We’re afforded a wonderful image of the Divine Feminine in the women around us every day. The Divine Being possesses dual characteristics of masculinity and femininity. The Judeo-Christian and Islamic traditions teach that we are created in the image of the Divine Being. Part of this image is in our own masculinity and femininity. Women, then, are the image of the Divine Feminine. They offer us a glimpse into the beauty, the compassion, and yes even the higher eroticism of the Divine Being, since the Divine Masculine too is eternally drawn to the Divine Feminine, without which the Divine Being isn’t whole. All of these would remain mysteries to us were it not for the existence of women. She is the teacher of men, allowing them to fulfill their masculinity without the cold sterility of rationalism, the brutality of mere strength, and the inner emptiness of mere provision. In this sense, a woman is an avatar of the Divine Being adding sensitivity, intuition and softness to the masculine as it encounters the world. By way of expressing this profound truth, I want to share with you some quotes from Frithof Schuon, a fellow Perennialist philosopher.

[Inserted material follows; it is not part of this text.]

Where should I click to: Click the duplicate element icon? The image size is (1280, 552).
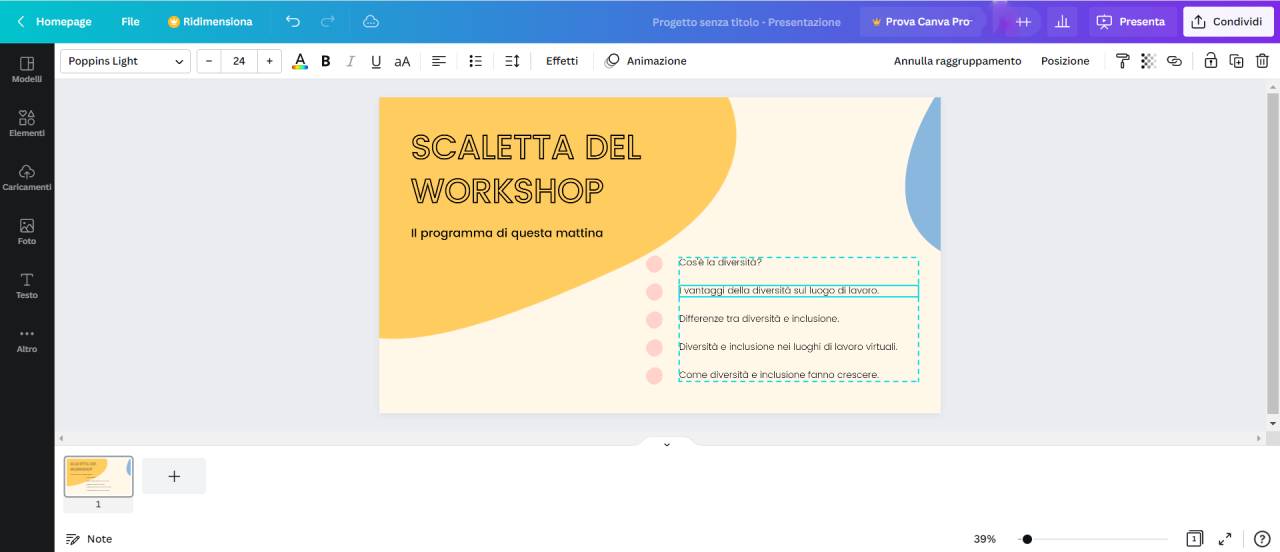point(1236,61)
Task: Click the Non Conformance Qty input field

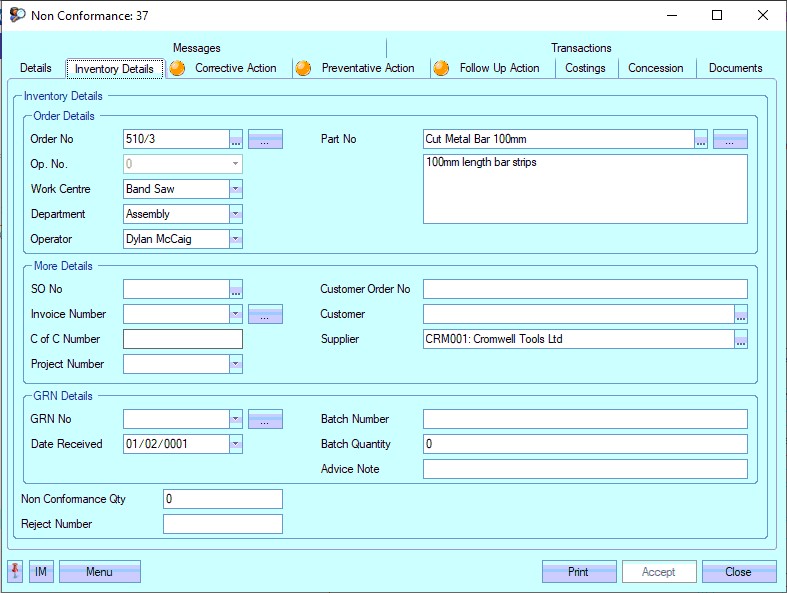Action: point(222,499)
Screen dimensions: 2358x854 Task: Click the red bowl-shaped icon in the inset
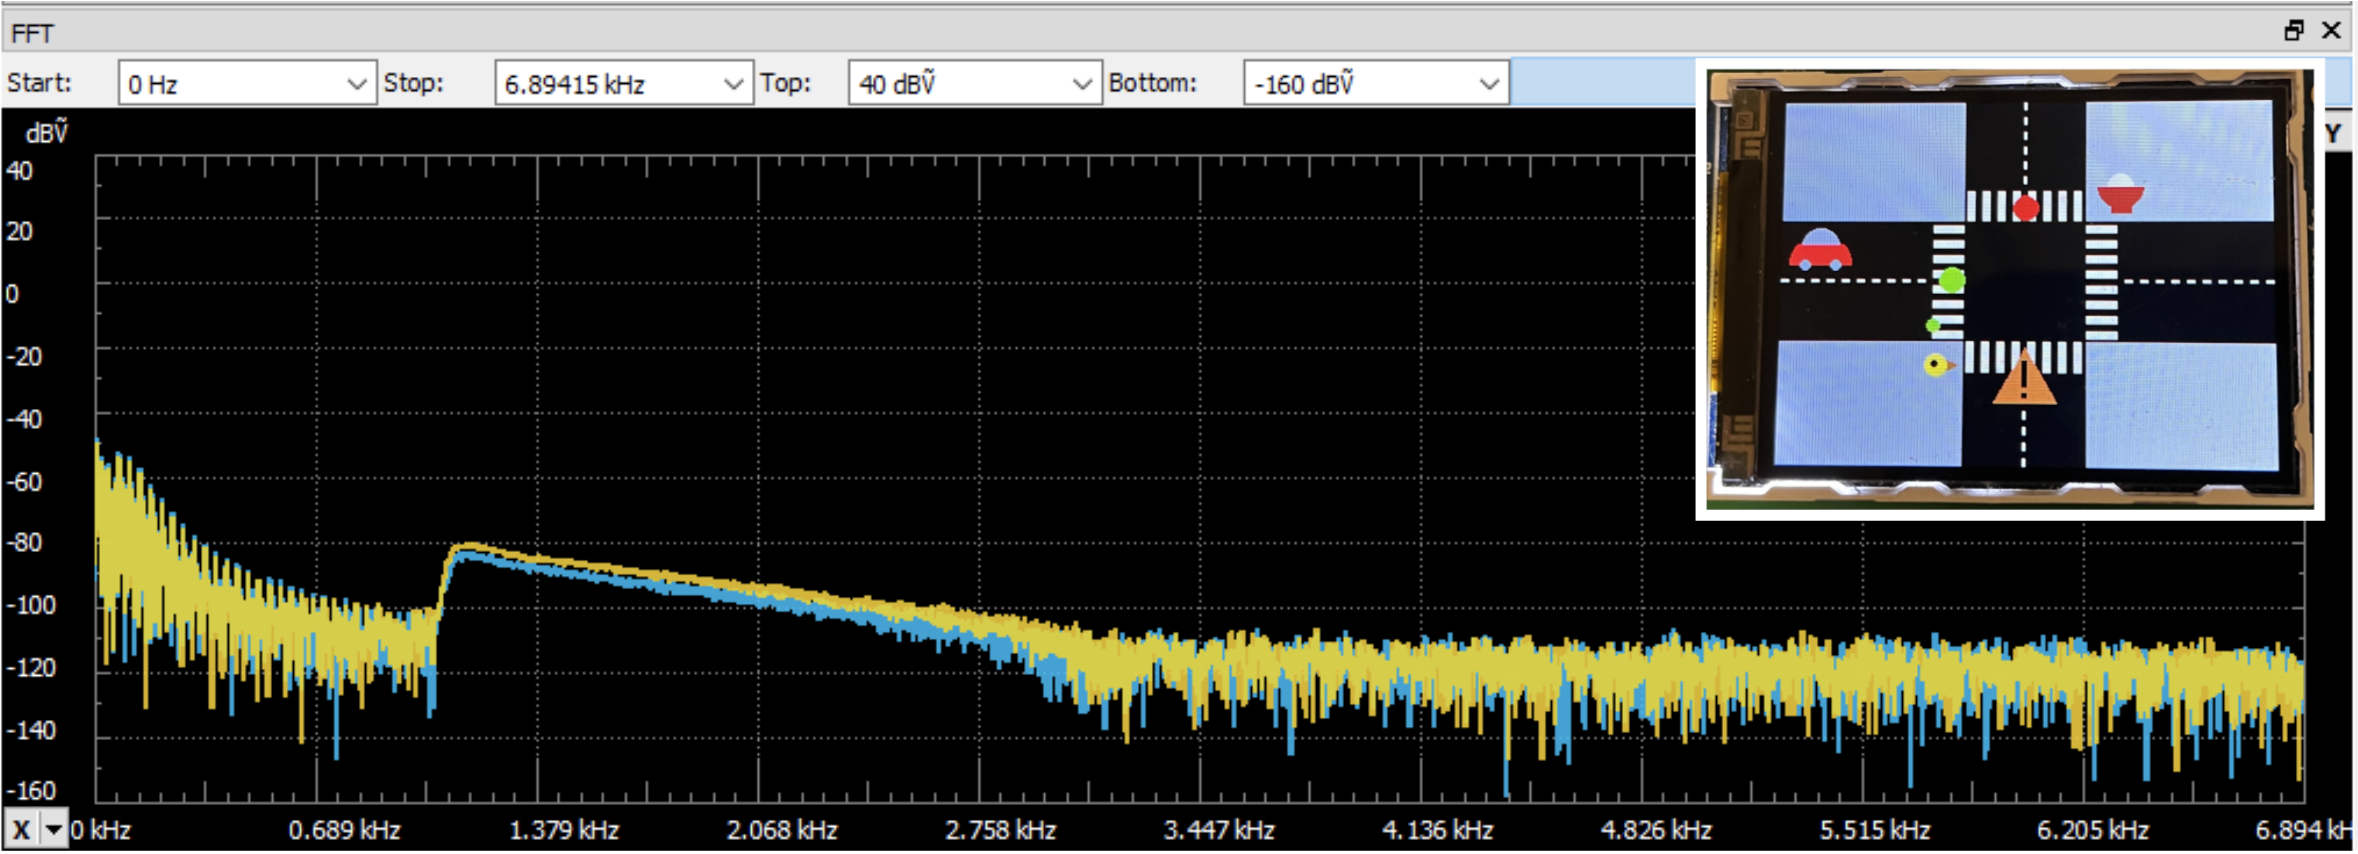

“… femininity is what surpasses the formal, the finite, the outward; it is synonymous with indetermination, illimitation, mystery, and thus evokes the “Spirit which giveth life” in relation to the “letter which killeth.” That is to say that femininity in the superior sense comprises a liquefying, interiorizing, liberating power: it liberates from sterile hardnesses, from the dispersing outwardness of limiting and compressing forms. On the one hand, one can oppose feminine sentimentality to masculine rationality — on the whole and without forgetting the relativity of things — but on the other hand, one also opposes to the reasoning of men the intuition of women; now it is this gift of intuition, in superior women above all, that explains and justifies in large part the mystical promotion of the feminine element; it is consequently in this sense that Haqiqah, esoteric Knowledge, may appear as feminine.”-Roots of the Human Condition, p. 40-41
“Christian theology, by concerning itself with sin and seeing a seductress in Eve in particular and in woman in general, has been led to evaluate the feminine sex with a maximum of pessimism. According to some, it is man alone and not woman who was made in the image of God, whereas the Bible affirms, not only that God created man in His image, but also that “male and female created He them”, which has been misinterpreted with much ingenuity (…) A first proof —if proof be needed — that woman is divine image like man, is that in fact she is a human being like him; she is not vir or anër, but like him she is homo or anthropos; her form is human and consequently divine. Another proof — but a glance ought to suffice — resides in the fact that, in relation to man and on the erotic plane, woman assumes an almost divine function — similar to the one which man assumes in relation to woman — which would be impossible if she did not incarnate, not the quality of absoluteness, to be sure, but the complementary quality of infinitude; the Infinite being in a certain fashion the shakti of the Absolute.”-Esotericism as Principle and as Way p. 135-136
Remember that women are, both in their nature and character, as well as in their physical form and beauty, the visible image and reminder of Absolute Beauty, and as such should be honored as an aspect of the external energy of the Divine that draws the masculine toward his highest good when so honored.